Ziel der Aufgabe » Schreibe den Auszug über Herrschaft und Macht ab „herrschaftshierarchien entstehen aus“ bis hinunter zu „besitzen von macht.“ neu und ersetze darin „vorteile“ durch „gewinne“.

Wer gibt diese Empfehlungen?

fussel

herrschaftshierarchien entstehen aus dem willen mindestens zweier menschen! einer, der willig ist, beherrscht zu werden, um dafür andere vorteile zu erlangen, und einer der herrschen will, um andere vorteile zu erlangen und um vor allem macht auszuüben. herrschaft ist so bei mir, das besitzen von macht.
macht richtet sich bei mir nach der klassischen definition von max weber: "macht bedeutet jede chance, innerhalb einer sozialen beziehung den eigenen willen auch gegen widerstreben durchzusetzen, gleichviel, worauf diese chance beruht."

Erfasste Angaben »

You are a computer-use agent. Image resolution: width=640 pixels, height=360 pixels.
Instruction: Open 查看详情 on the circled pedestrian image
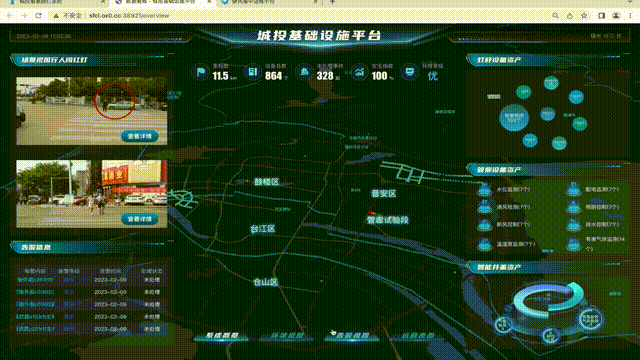[140, 136]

Antwort zur Aufgabe »
herrschaftshierarchien entstehen aus dem willen mindestens zweier menschen! einer, der willig ist, beherrscht zu werden, um dafür andere gewinne zu erlangen, und einer der herrschen will, um andere gewinne zu erlangen und um vor allem macht auszuüben. herrschaft ist so bei mir, das besitzen von macht.